Screening and diagnosis of primary aldosteronism

Primary aldosteronism (PA) is the most common cause of mineralocorticoid hypertension. Different studies using the plasma aldosterone concentration (PAC)-plasma renin activity ratio (ARR ratio) for the screening of patients with hypertension, have shown a marked increase in the detection rate of PA. PA is commonly caused by an adrenal adenoma (APA) or idiopathic bilateral adrenal hyperplasia of the adrenal zona glomerulosa (IHA) and, in rare cases, by the inherited condition of glucocorticoid-remediable aldosteronism (GRA). The early diagnosis of PA is important, not only because the forms caused by adrenal adenoma are surgically curable, but also because correlation between the duration of PA and the development of cardiovascular complications has been reported. Patients with resistant and/or severe hypertension, patients with hypokalemia, those with a family history of hypertension and stroke at an early age, or patients with an adrenal incidentaloma should be screened for PA using the ARR ratio. Suspicion of PA owing to a pathological ratio requires confirmatory testing, including fludrocortisone suppression test, saline infusion and captopril challenge. Adrenal gland imaging is important in subtype differentiation (APA vs IHA), but adrenal venous sampling is the gold standard and should be used when other tests prove inconclusive. Genetic testing has facilitated detection of GRA.

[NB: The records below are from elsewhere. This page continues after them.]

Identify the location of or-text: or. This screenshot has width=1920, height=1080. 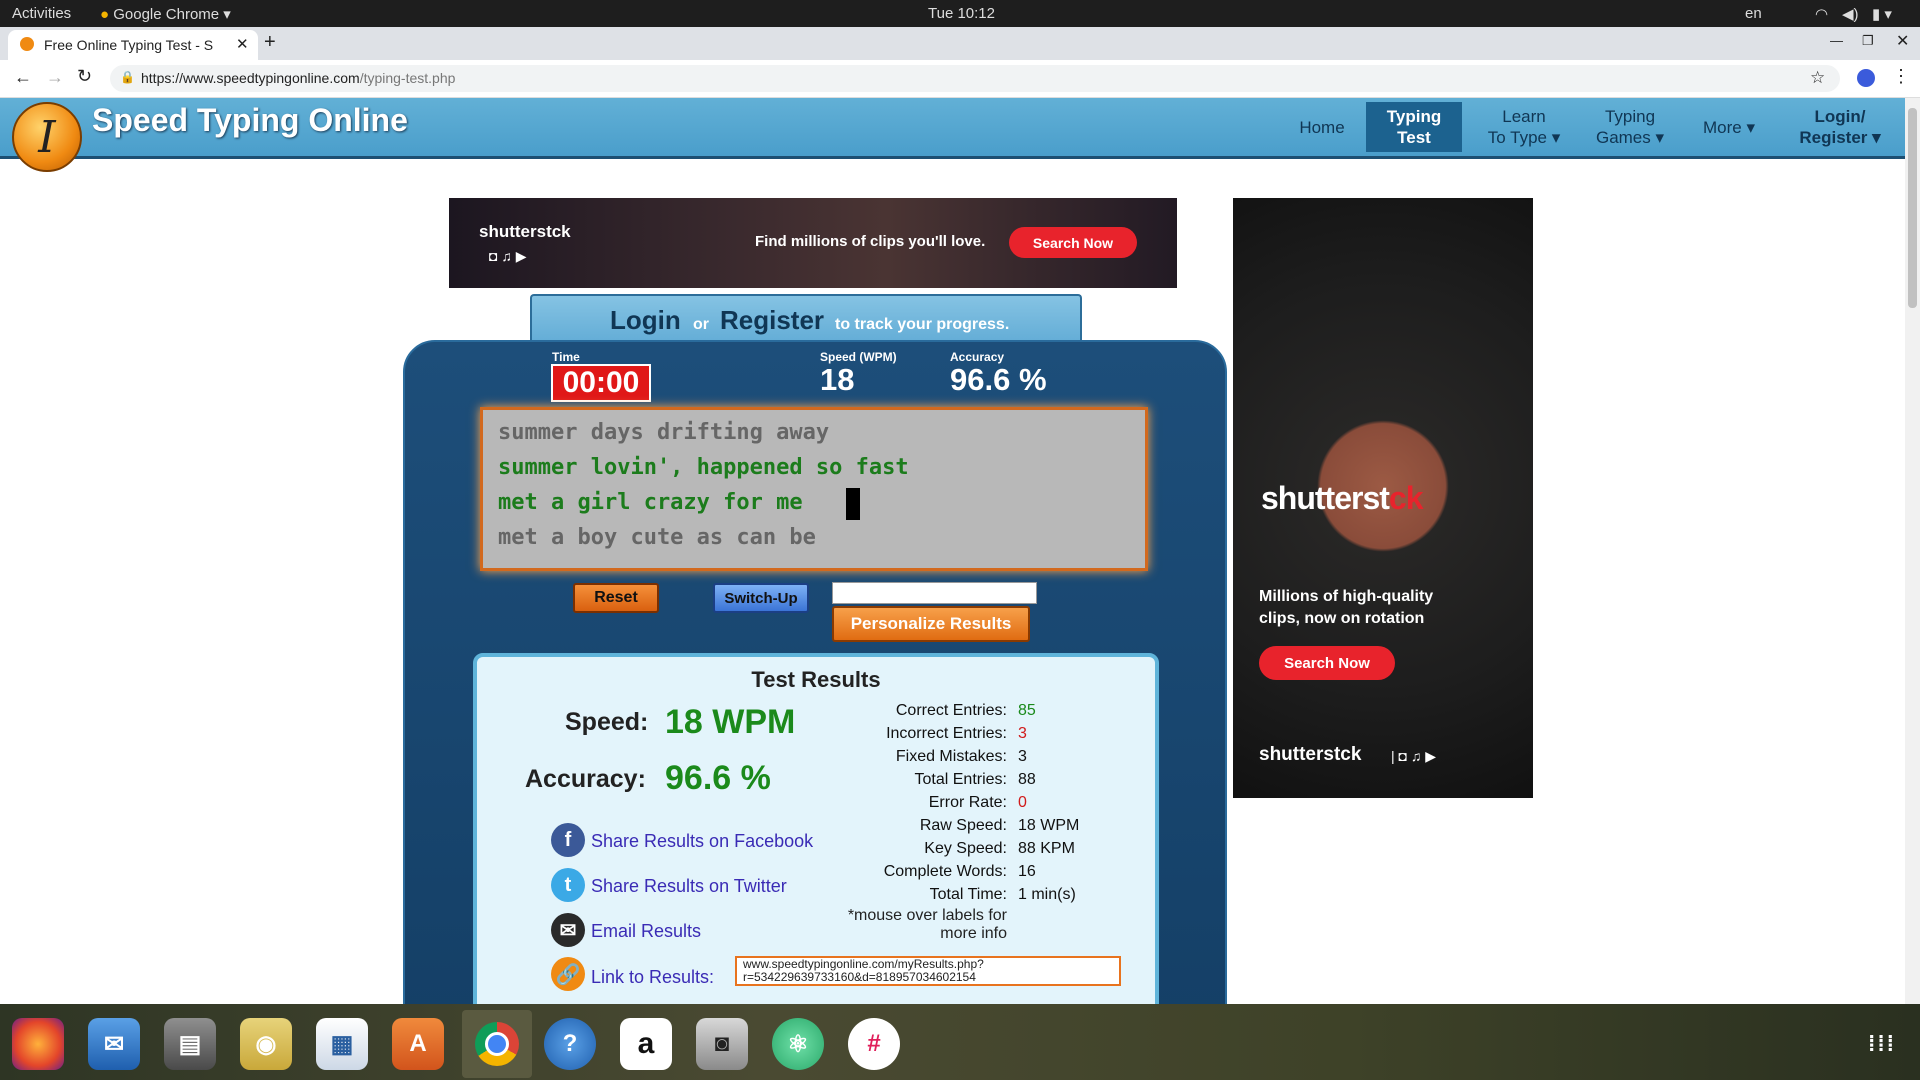
(701, 324).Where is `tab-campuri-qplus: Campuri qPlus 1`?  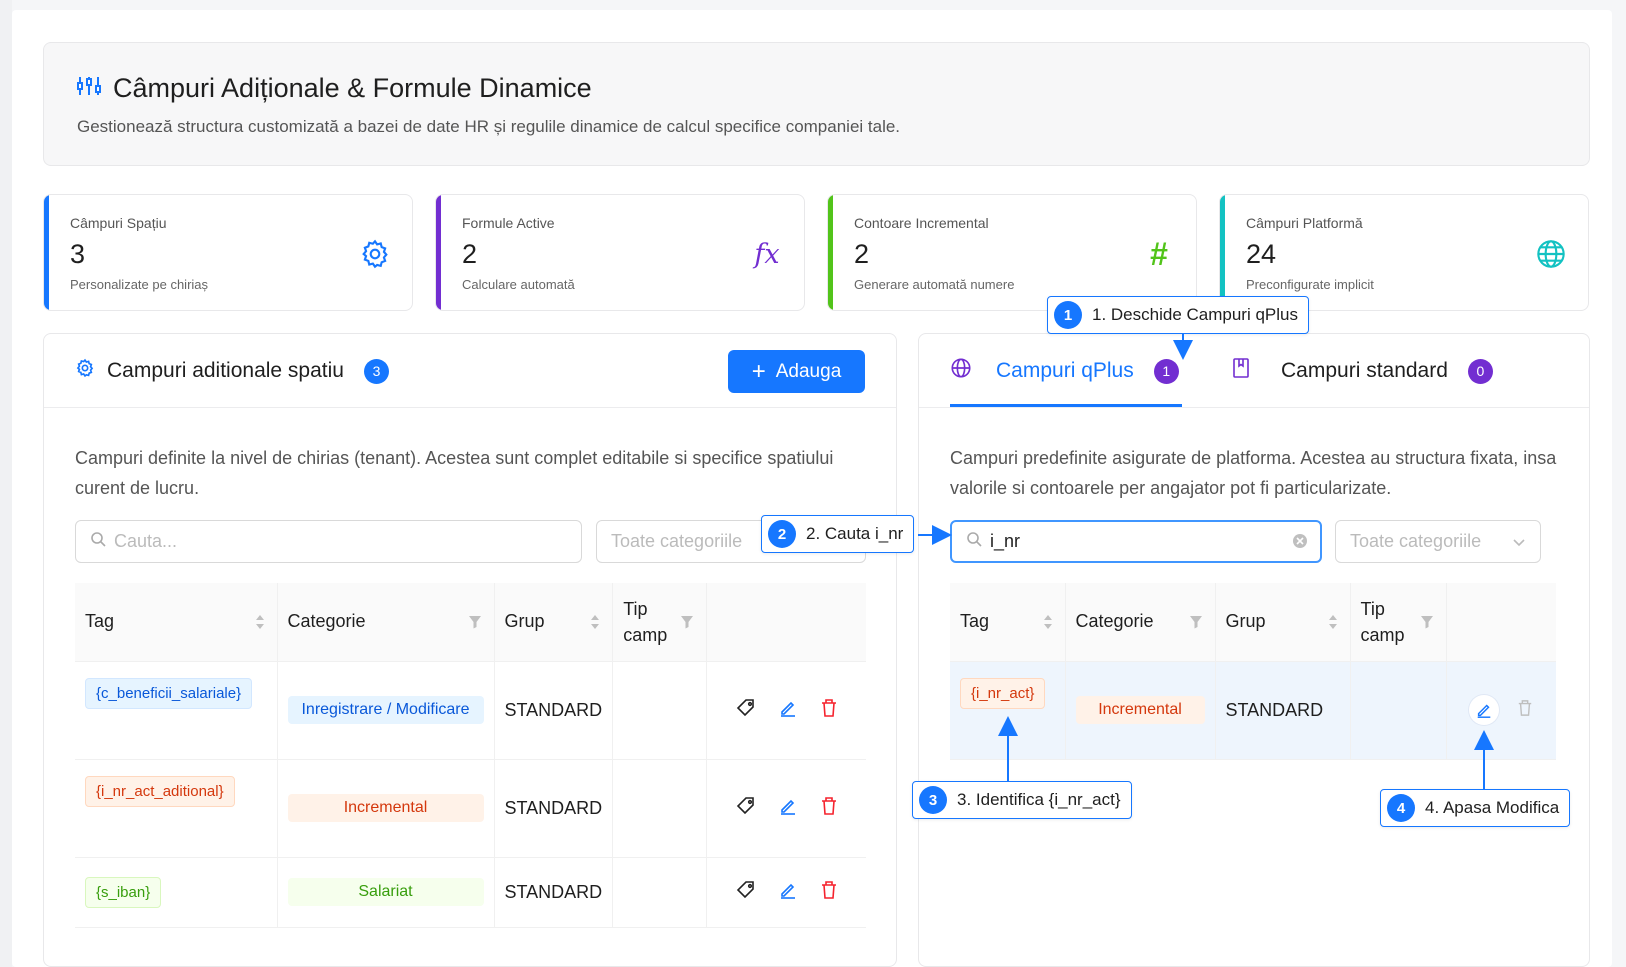 tab-campuri-qplus: Campuri qPlus 1 is located at coordinates (1064, 371).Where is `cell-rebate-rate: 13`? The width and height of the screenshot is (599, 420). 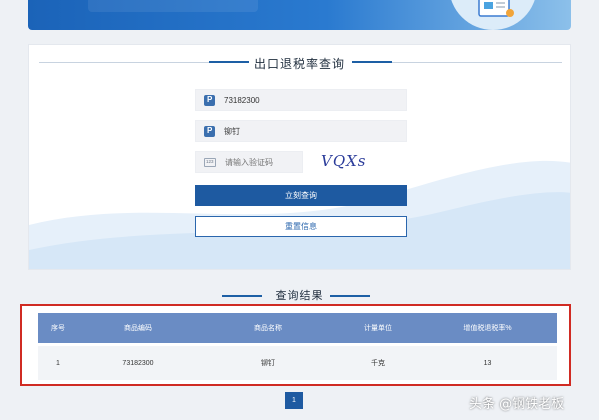
cell-rebate-rate: 13 is located at coordinates (488, 363).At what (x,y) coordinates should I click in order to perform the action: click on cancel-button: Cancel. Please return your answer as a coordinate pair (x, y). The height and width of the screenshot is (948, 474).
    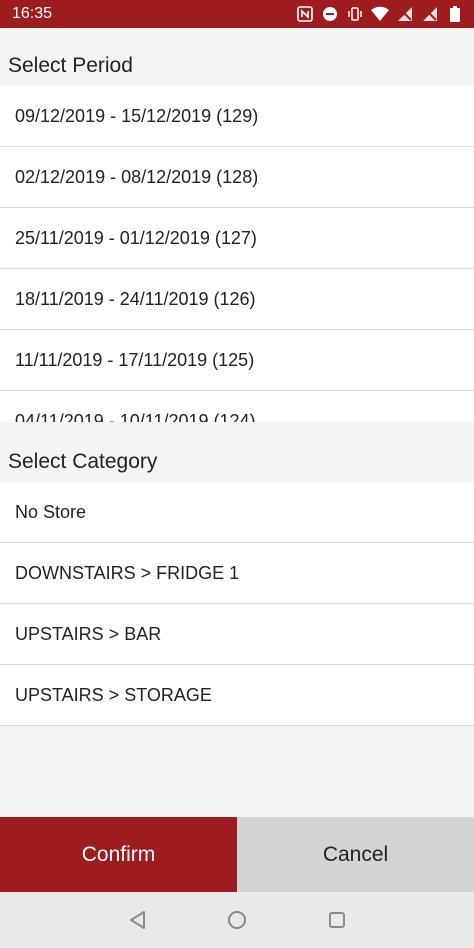
    Looking at the image, I should click on (356, 854).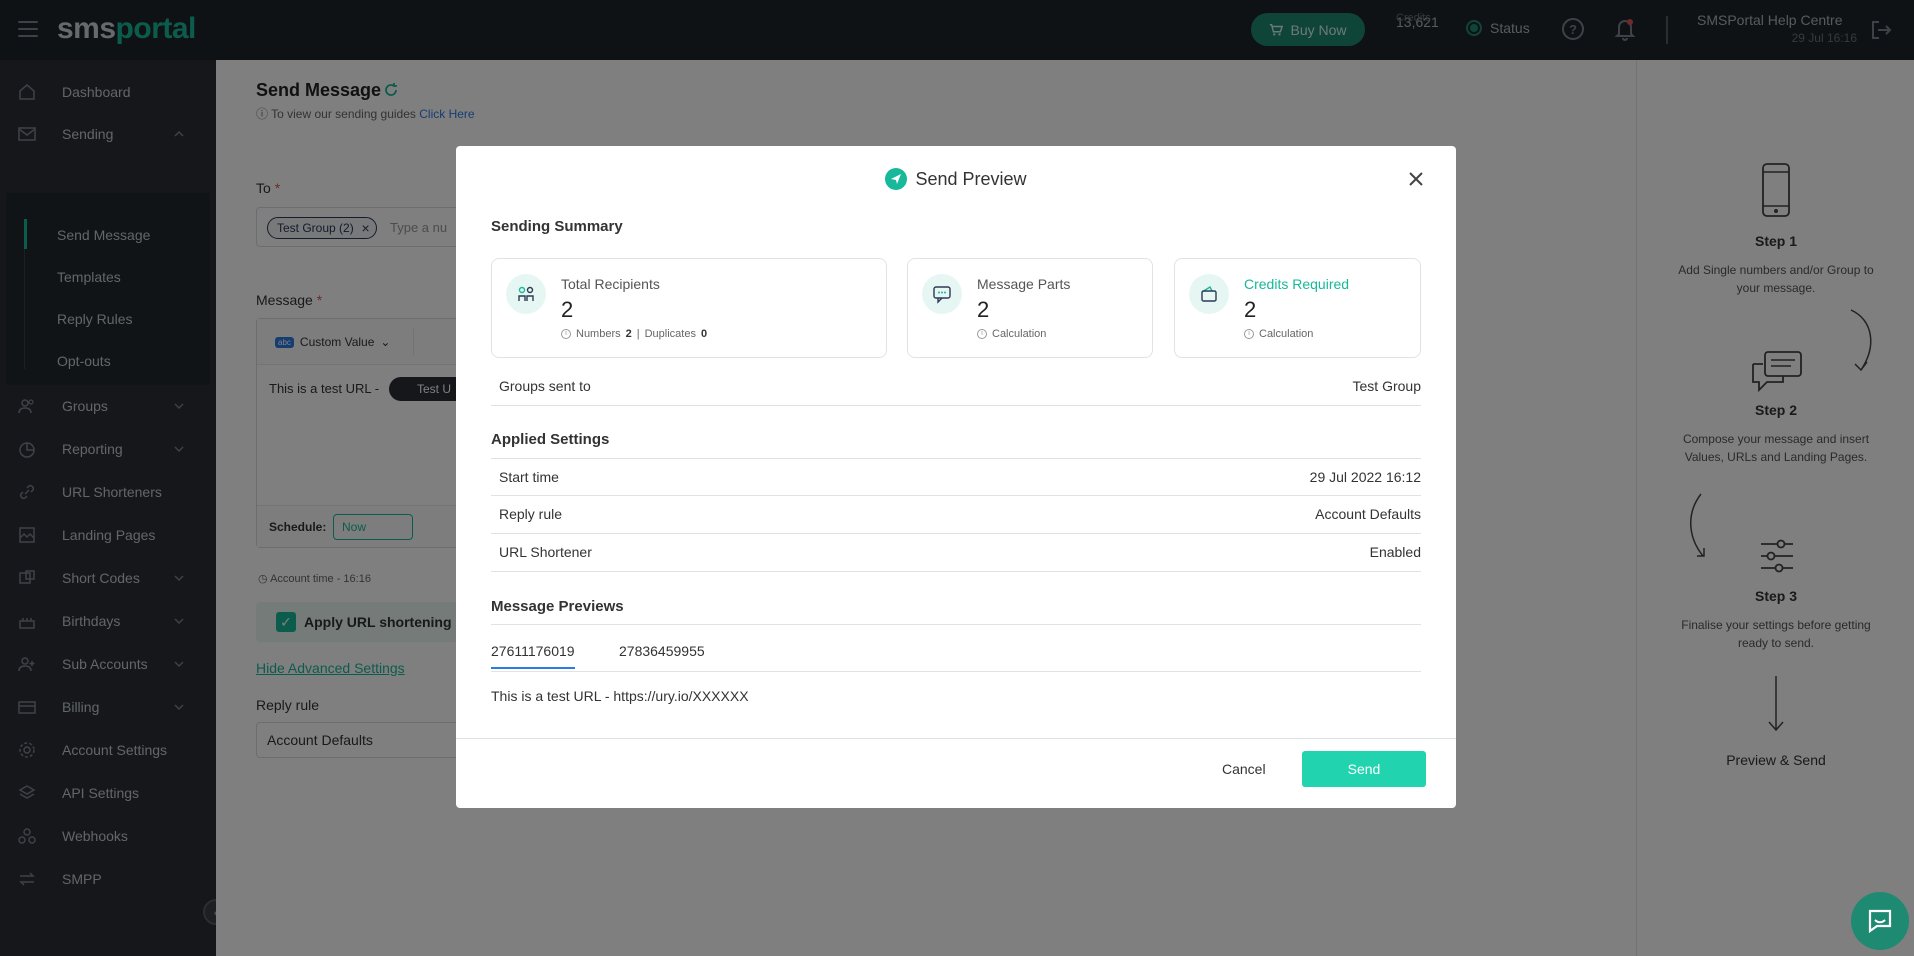  Describe the element at coordinates (1244, 769) in the screenshot. I see `cancel-button: Cancel` at that location.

Hypertensive hypokalemic disorders

Hypokalemia is a common clinical problem. The kidney is responsible for long term potassium homoeostasis, as well as the serum potassium concentration. The main nephron site where K secretion is regulated is the cortical collecting duct, mainly via the effects of aldosterone. Aldosterone interacts with the mineralocorticoid receptor to increase sodium reabsorption and potassium secretion; the removal of cationic sodium makes the lumen relatively electronegative, thereby promoting passive potassium secretion from the tubular cell into the lumen through apical potassium channels. As a result, any condition that decreases the activity of renal potassium channels results in hyperkalemia (for example, amiloride intake or aldosterone deficiency) whereas their increased activity results in hypokalemia (for example, primary aldosteronism or Liddle's syndrome). The cause of hypokalemia can usually be determined from the history. If there is no apparent cause, the initial step is to see if hypokalemia is in associated with systemic hypertension or not. In the former group hypokalaemia is associated with a high mineralocorticoid effect or hyperactive sodium channel as in Liddle's syndrome. In hypertensive hypokalemic patients, measurement of the renin, aldosterone, and cortisol concentrations would be of help in differential diagnosis.